| THE TASKS |
1. In the page on deploying a GluonCV SSD model with SageMaker Neo, what is the minimum SageMaker SDK for Python version it says to upgrade to?
2. Pick up the SageMaker Neo deployment walkthrough right after its last line and carry it forward in the same notebook style.

* Start PASSAGE GIVEN *

Deploy pre-trained GluonCV SSD Mobilenet model with SageMaker Neo
Introduction
This example demonstrates how to load a pre-trained MXNet GluonCV SSD model, optimize the trained model using SageMaker Neo, and host the model.
Setup
To compile and deploy the ssd mobilenet model on Amazon SageMaker, we need to setup and authenticate the use of AWS services.
To start, we need to upgrade the SageMaker SDK for Python to v2.33.0 or greater and latest MXNet GluonCV and restart the kernel.
[ ]:
!~/anaconda3/envs/mxnet_p36/bin/pip install --upgrade sagemaker>=2.33.0 gluoncv
Then we need an AWS account role with SageMaker access. This role is used to give SageMaker access to your data in S3. We also create a session.
[ ]:
import sagemaker
from sagemaker import get_execution_role
role = get_execution_role()
sess = sagemaker.Session()
We then need an S3 bucket that would be used for storing the model artifacts generated after training and compilation, training data and custom code.
[ ]:
# S3 bucket and folders for saving code and model artifacts.
# Feel free to specify different bucket/folders here if you wish.

* End PASSAGE GIVEN *
* Start INFORMATION SUPPLIED *

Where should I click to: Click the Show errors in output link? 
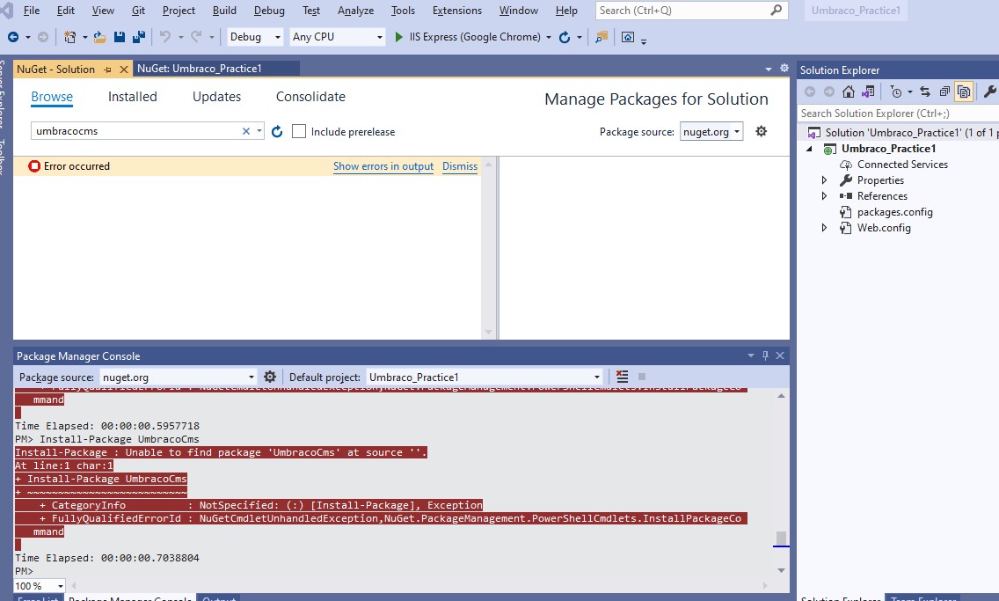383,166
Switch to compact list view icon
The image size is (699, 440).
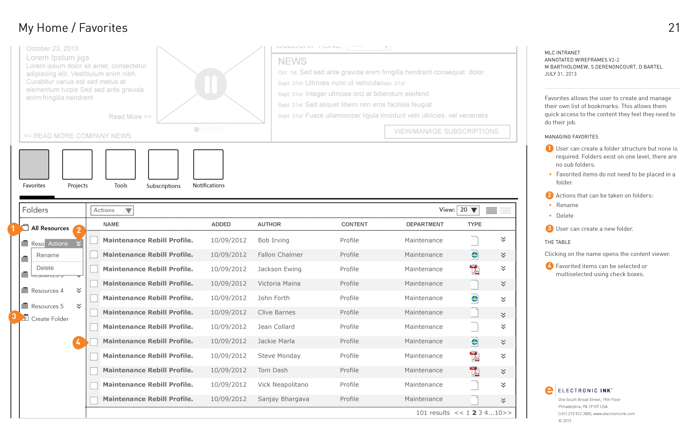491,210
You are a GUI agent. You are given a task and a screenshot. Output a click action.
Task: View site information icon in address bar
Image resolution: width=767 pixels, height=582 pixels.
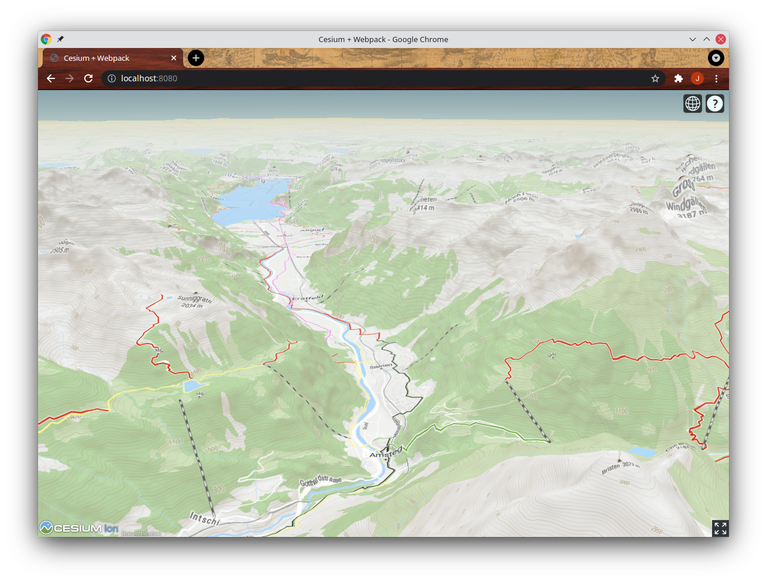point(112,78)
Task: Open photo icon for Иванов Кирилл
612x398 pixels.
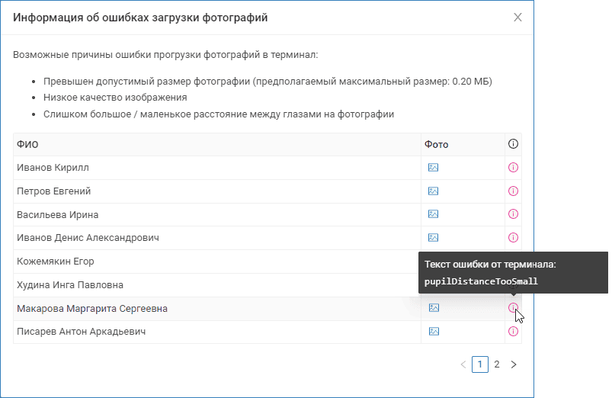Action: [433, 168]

* End INFORMATION SUPPLIED *

| RESPONSES BY TASK |
1. Version 2.33.0 or greater.

2.
bucket = sess.default_bucket()
folder = "DEMO-ObjectDetection-SSD-MobileNet"
pretrained_model_sub_folder = folder + "/pretrained-model"
compilation_output_sub_folder = folder + "/compilation-output"
To easily visualize the detection outputs we also define the following function. The function visualizes the high-confidence predictions with bounding box by filtering out low-confidence detections.
[ ]:
%matplotlib inline
def visualize_detection(img_file, dets, classes=[], thresh=0.6):
"""
visualize detections in one image
Parameters:
----------
img_file : numpy.array
image, in bgr format
dets : numpy.array
ssd detections, numpy.array([[id, score, x1, y1, x2, y2]...])
each row is one object
classes : tuple or list of str
class names
thresh : float
score threshold
"""
import random
import matplotlib.pyplot as plt
import matplotlib.image as mpimg
from matplotlib.patches import Rectangle
img = mpimg.imread(img_file)
plt.imshow(img)
height = img.shape[0]
width = img.shape[1]
colors = dict()
klasses = dets[0][0]
scores = dets[1][0]
bbox = dets[2][0]
for i in range(len(classes)):
klass = klasses[i][0]
score = scores[i][0]
x0, y0, x1, y1 = bbox[i]
if score < thresh:
continue
cls_id = int(klass)
if cls_id not in colors:
colors[cls_id] = (random.random(), random.random(), random.random())
xmin = int(x0 * width / 512)
ymin = int(y0 * height / 512)
xmax = int(x1 * width / 512)
ymax = int(y1 * height / 512)
rect = Rectangle(
(xmin, ymin),
xmax - xmin,
ymax - ymin,
fill=False,
edgecolor=colors[cls_id],
linewidth=3.5,
)
plt.gca().add_patch(rect)
class_name = str(cls_id)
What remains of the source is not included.